S NoCase NameCitationOutcomeReasoning
  1.  Huran Nessa v Union of India  MANU/GH/0792/2018  Allowed  The proceedee was not aware that she was required to register herself with the FRRO in the stipulated time as her husband/father had passed away before conveying such important information. This constituted an exceptional circumstance.
  2.  Samad Ali v Union of India  2012 (5) GLT 162, MANU/GH/0614/2012  Allowed  The proceedee being an illiterate and poor man submitted the requisite documents to the clerk, who assured him that they will be admitted. He was of the bona fide beliefthat there was no need for him to attend the proceedings after that. The ex parte order was set aside.
  3.  Narayan Das v State of Assam  MANU/GH/1139/2017  Dismissed  The proceedee being wholly dependent on his lawyer and that being the reason for his non-attendance was not considered a special circumstance.

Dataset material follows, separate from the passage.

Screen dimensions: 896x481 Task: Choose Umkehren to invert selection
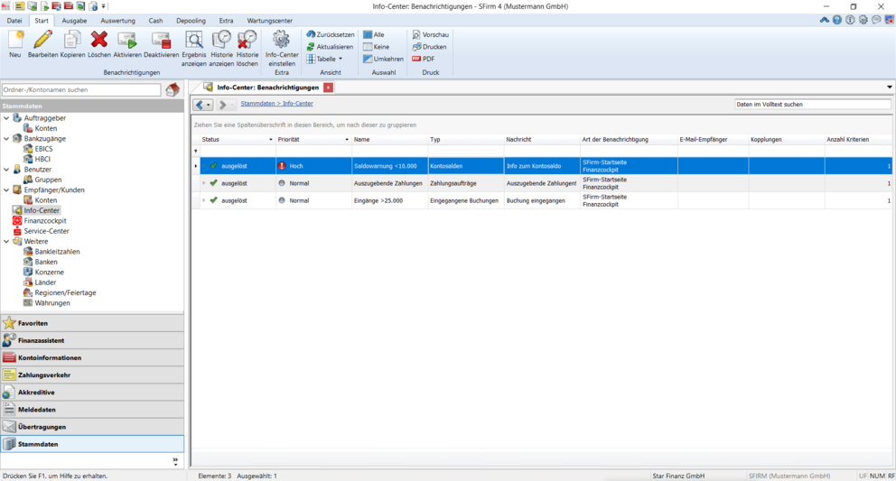(x=383, y=59)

  4.  Anowara Begum v State of Assam and Ors.  2017 (3) GLT 104, MANU/GH/0350/2017  Dismissed  The appellant was an illiterate person and suffered from acute poverty. After submission of the written statement, she was told by her lawyer that she would be informed as and when her presence was required. Along with the written statement, the lawyer did not enclose the relevant documents handed over to him by the appellant. The written statement also did not disclose the case of the appellant and no steps were taken by the lawyer to produce her witnesses. But these contentions were held to be contradictory and untenable. It was held that FT proceedings are not to be taken so lightly.  

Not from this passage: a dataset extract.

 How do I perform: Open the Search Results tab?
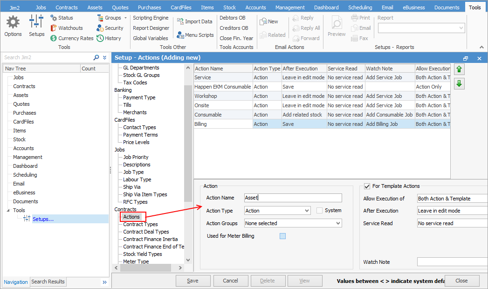coord(48,282)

  5.  Jakir Hussain v Union of India  2016 (5) GLT 319, MANU/GH/0612/2016  Dismissed  Being misled by people due to illiteracy and ignorance as grounds for non-appearance were rejected.  

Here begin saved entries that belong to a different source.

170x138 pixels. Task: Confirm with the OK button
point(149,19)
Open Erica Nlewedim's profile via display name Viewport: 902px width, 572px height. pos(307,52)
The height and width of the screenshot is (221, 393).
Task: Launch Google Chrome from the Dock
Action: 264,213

  6.  Asmul Khatun v The Union of India and Ors.  MANU/GH/0794/2016  Dismissed  The petitioner was an illiterate lady and was not well-versed with court procedures. Due to wrong advice given by people, she did not attend the proceedings. This reason was not accepted.  
  7.  Idrish Ali (Md.) and Ors. v Union of India and Ors  2016(3) GLT 886, MANU/GH/0360/2016  Dismissed  The petitioners being illiterate and ignorant about the court procedure relied upon the engaged counsel, and as he did not provide proper guidance to the petitioners about the procedure of the case, they could not appear, and the case was decided ex-parte. The High Court held that it was not the case of the petitioners that they approached their engaged counsel after filing of the case and he suppressed the result of the case etc. Such a casual approach by the petitioners cannot be held as an exceptional circumstance which prevented them from appearing before the Tribunal.